Please repeat every record exactly, leaving out any pictures.

Stored items
◆ ◆ ◆ ◆ ◆ ◆ ◆
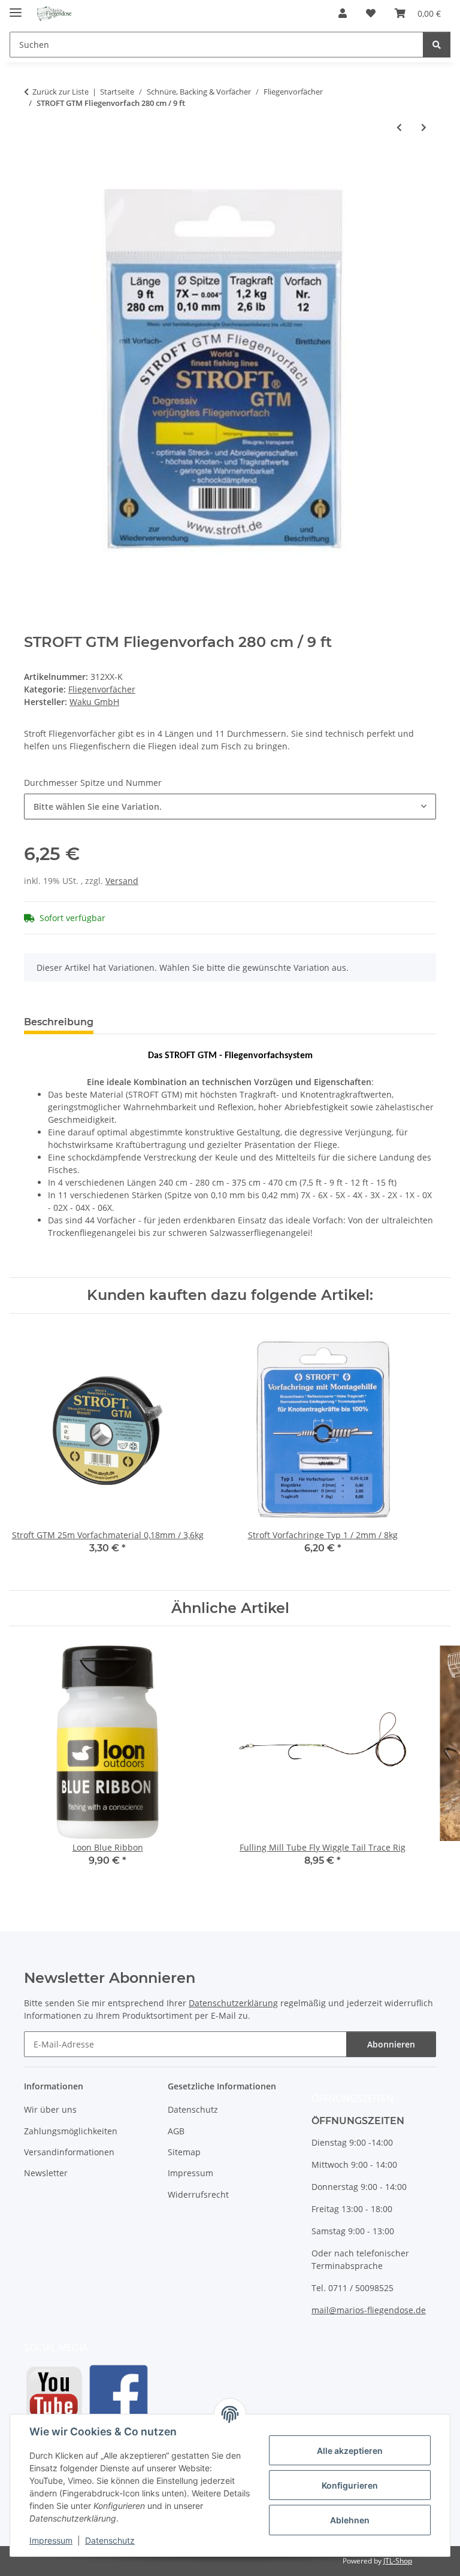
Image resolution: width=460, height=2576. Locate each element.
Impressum (50, 2540)
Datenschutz (110, 2540)
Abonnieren (391, 2044)
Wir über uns (50, 2109)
◆ ◆ ◆ ◆ ◆ ◆ ◆
▸ **Result of this exercise**
Image resolution: width=460, height=2576. Locate each element.
Impressum (50, 2540)
Datenschutz (110, 2540)
Abonnieren (391, 2044)
Wir über uns (50, 2109)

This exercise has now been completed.